* Task statement *
Which lines below mention "dropdown"? Pick each one out.
+===+
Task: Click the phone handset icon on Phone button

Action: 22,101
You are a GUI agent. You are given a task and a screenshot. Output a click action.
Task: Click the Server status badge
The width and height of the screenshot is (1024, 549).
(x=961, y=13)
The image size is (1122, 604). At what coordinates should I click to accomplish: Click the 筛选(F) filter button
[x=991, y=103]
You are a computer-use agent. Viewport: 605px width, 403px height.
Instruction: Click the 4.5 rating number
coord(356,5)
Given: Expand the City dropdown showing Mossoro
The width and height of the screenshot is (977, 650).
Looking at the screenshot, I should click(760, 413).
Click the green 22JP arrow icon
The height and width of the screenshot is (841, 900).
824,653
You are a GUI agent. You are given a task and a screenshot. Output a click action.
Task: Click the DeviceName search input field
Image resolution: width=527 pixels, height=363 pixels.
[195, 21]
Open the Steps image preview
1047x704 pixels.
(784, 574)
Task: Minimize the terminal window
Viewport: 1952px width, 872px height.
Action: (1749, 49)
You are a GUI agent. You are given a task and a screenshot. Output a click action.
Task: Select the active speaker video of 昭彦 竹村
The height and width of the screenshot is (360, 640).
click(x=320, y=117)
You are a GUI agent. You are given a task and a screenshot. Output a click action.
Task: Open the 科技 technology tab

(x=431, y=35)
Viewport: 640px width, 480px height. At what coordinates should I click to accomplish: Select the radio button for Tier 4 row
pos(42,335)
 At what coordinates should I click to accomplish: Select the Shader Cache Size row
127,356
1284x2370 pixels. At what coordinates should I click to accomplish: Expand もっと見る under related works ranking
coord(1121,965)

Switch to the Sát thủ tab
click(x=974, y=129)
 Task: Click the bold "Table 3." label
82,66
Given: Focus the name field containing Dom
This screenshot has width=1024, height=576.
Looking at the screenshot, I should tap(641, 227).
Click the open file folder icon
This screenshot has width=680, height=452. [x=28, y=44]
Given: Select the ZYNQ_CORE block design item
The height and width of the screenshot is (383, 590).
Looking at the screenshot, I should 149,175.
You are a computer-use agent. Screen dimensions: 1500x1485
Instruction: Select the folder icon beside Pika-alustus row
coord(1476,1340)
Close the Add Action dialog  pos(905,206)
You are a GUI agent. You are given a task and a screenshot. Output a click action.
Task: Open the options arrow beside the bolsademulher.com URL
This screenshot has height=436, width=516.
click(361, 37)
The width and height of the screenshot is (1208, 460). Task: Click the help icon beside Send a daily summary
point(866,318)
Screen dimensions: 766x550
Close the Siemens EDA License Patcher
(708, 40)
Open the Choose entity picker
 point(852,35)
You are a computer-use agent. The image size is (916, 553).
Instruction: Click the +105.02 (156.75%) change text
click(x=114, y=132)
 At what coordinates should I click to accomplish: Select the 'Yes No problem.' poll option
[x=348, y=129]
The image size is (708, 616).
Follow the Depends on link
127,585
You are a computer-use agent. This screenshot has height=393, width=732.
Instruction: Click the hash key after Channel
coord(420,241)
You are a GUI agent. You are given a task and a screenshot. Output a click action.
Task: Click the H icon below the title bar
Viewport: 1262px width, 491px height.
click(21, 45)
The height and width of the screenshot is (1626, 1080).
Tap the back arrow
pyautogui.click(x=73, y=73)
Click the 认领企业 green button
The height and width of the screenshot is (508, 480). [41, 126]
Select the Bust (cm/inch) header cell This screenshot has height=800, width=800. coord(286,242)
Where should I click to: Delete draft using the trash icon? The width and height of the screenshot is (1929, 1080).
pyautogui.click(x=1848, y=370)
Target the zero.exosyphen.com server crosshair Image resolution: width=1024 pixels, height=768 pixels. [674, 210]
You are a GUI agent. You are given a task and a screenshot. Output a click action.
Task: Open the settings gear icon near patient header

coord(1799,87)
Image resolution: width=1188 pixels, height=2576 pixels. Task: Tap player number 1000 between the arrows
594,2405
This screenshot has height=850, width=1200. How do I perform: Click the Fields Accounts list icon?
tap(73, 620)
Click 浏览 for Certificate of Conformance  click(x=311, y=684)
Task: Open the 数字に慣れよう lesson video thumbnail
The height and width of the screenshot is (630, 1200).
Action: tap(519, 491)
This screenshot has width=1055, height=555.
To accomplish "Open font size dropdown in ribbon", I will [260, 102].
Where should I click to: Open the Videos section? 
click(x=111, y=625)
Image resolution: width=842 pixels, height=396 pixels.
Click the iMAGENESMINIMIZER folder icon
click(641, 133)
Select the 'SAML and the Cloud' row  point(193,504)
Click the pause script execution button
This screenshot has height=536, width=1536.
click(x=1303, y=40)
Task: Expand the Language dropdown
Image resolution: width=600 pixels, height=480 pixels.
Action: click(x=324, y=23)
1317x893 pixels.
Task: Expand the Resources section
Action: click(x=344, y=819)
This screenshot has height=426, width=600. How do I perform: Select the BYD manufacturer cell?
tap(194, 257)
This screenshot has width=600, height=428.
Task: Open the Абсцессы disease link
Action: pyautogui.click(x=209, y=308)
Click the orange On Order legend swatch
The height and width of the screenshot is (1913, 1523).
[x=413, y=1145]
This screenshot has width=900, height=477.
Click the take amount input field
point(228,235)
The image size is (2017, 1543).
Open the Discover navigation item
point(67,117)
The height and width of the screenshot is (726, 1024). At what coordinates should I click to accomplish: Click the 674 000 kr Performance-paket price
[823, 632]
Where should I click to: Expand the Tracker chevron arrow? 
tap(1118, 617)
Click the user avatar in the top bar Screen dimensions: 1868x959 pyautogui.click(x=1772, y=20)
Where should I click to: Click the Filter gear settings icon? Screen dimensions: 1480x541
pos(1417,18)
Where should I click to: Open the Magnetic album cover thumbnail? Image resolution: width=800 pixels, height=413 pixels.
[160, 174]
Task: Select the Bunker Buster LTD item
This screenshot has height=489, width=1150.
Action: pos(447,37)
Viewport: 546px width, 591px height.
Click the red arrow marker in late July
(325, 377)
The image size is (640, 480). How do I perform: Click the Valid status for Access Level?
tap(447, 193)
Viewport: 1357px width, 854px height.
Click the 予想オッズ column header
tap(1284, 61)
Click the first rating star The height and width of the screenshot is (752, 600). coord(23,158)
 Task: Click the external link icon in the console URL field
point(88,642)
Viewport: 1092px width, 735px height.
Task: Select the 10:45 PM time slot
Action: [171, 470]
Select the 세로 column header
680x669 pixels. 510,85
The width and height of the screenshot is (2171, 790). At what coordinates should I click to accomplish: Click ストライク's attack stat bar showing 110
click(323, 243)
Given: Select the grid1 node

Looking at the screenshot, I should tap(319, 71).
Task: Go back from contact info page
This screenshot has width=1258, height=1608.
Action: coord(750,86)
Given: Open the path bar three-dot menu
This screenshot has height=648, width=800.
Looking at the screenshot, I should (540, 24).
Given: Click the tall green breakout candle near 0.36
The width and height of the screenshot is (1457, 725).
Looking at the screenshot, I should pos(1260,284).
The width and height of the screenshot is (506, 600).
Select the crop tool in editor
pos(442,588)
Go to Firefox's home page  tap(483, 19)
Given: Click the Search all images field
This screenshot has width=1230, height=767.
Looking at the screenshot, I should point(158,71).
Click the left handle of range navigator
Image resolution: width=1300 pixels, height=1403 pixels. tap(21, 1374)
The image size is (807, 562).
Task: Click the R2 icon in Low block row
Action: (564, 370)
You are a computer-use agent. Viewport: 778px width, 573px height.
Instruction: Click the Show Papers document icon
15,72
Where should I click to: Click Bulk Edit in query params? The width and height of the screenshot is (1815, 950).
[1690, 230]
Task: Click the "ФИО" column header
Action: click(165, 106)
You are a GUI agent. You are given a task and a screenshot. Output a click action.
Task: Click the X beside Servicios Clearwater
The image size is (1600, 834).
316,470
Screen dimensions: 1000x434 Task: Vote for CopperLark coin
+===+
* Task solution *
Given: Expand the City dropdown showing Mossoro
To accomplish "Open font size dropdown in ribbon", I will [260, 102].
Task: Expand the Language dropdown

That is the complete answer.